__What this task involves__. After locating the line that contains "How do I perform: Uncheck", quote it and all lines after it through the end of the entries, and nothing more. Pictures stay out.

···

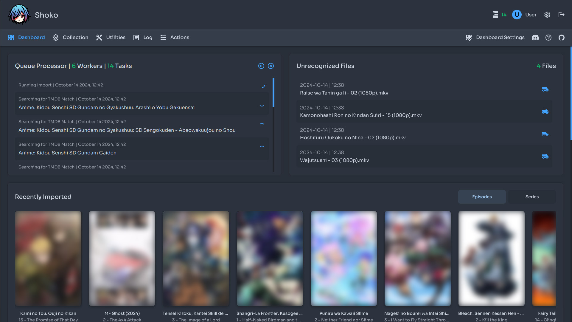The image size is (572, 322).
Task: Click the truck icon next to Raise wa Tanin ga Ii
Action: click(x=545, y=89)
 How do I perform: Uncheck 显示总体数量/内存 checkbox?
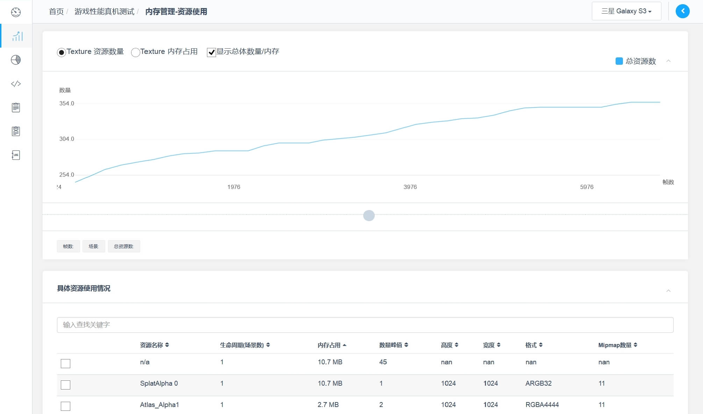(x=211, y=52)
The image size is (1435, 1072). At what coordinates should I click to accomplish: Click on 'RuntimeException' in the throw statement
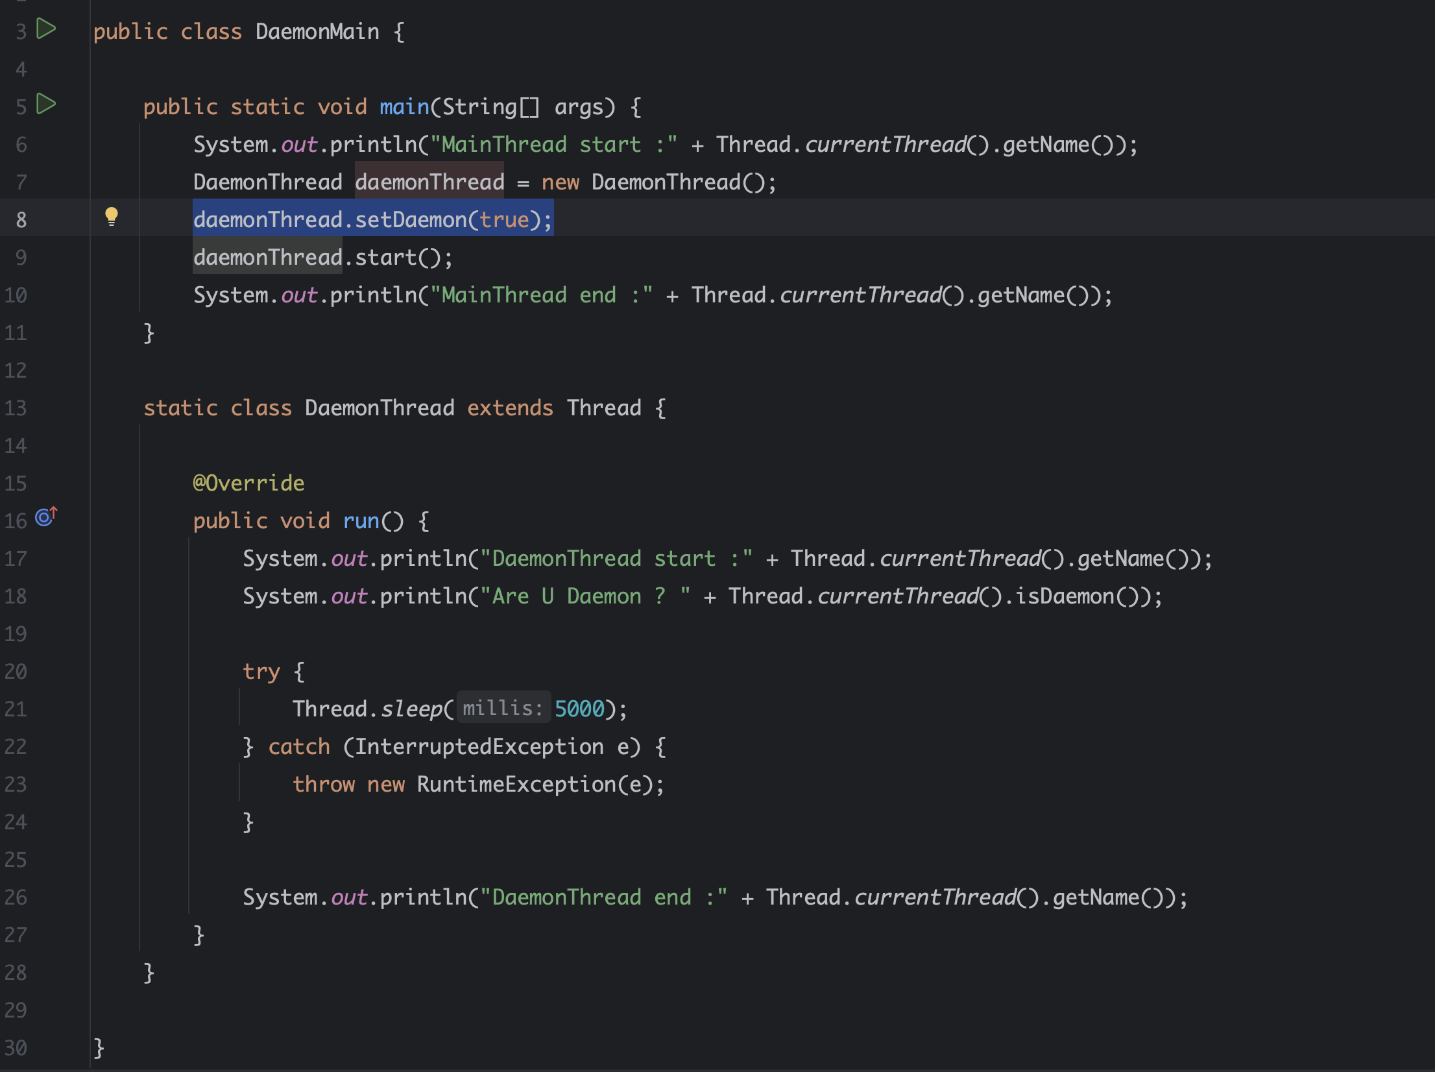coord(516,785)
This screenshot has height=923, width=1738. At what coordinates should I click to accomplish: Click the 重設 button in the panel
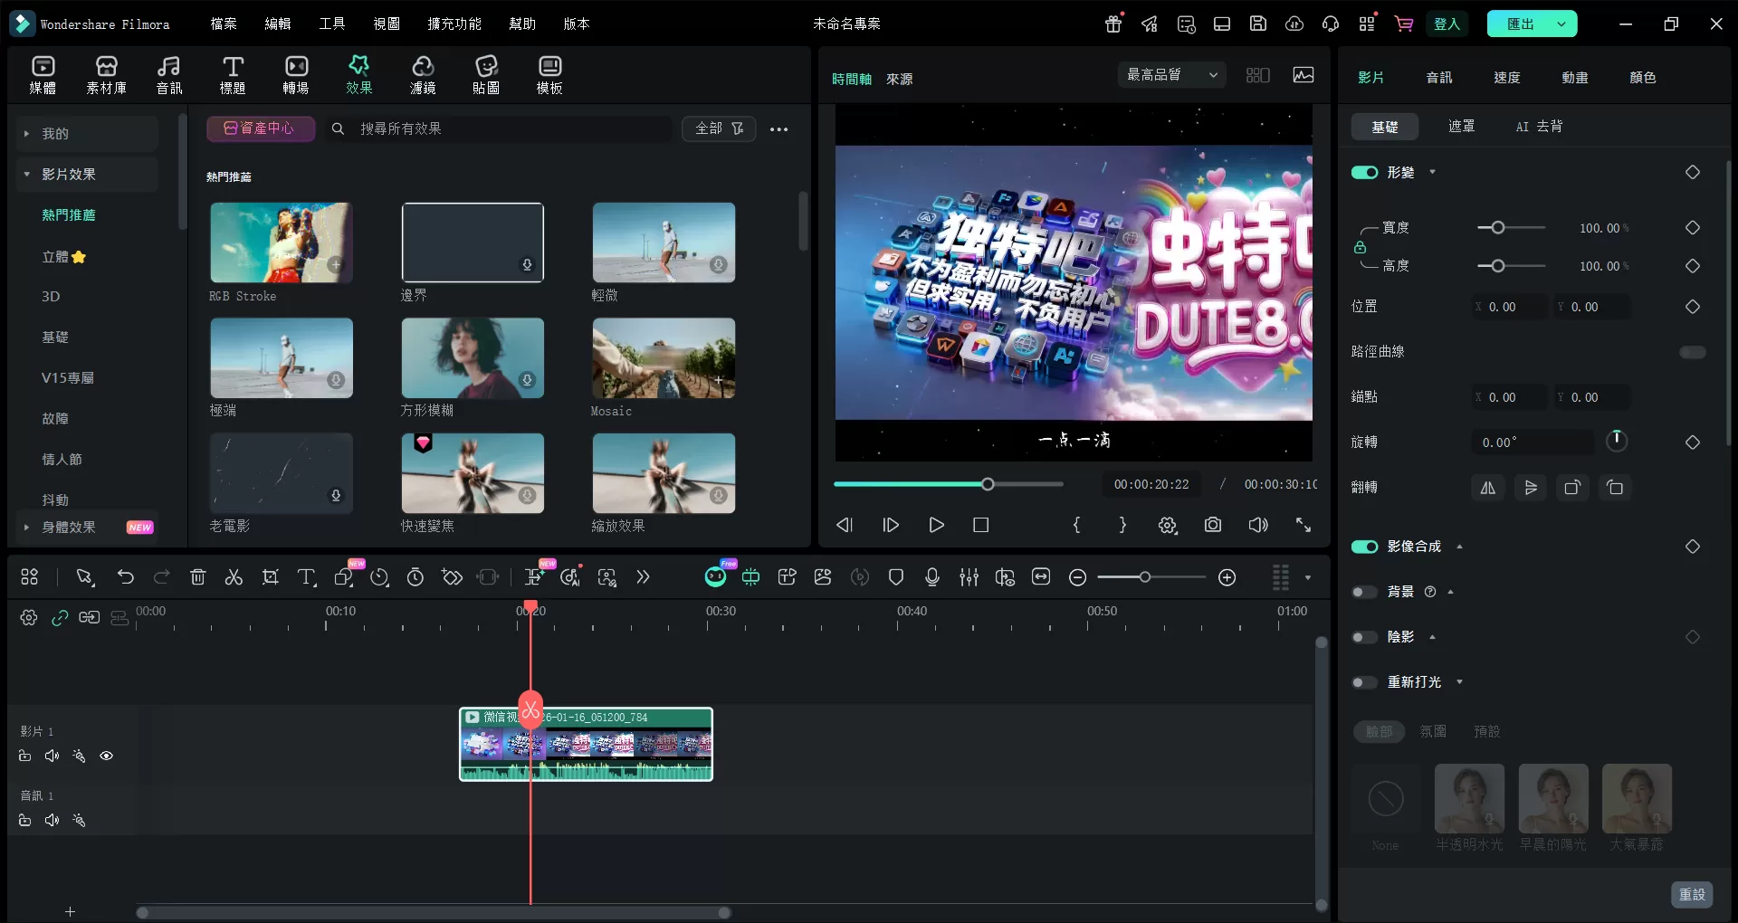pyautogui.click(x=1692, y=894)
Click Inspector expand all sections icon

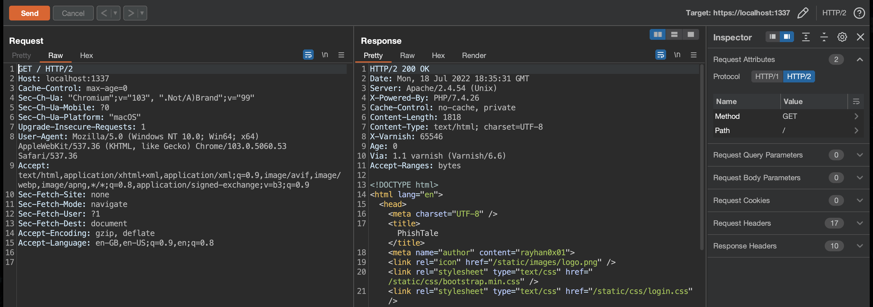pos(806,37)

···

__Task result__.
 How do I perform: Uncheck 显示总体数量/内存 checkbox?
(x=211, y=52)
The image size is (1435, 1072). At what coordinates should I click to accomplish: Click on 'RuntimeException' in the throw statement
coord(516,785)
This screenshot has height=923, width=1738. At what coordinates should I click to accomplish: Click the 重設 button in the panel
pyautogui.click(x=1692, y=894)
Click Inspector expand all sections icon

pos(806,37)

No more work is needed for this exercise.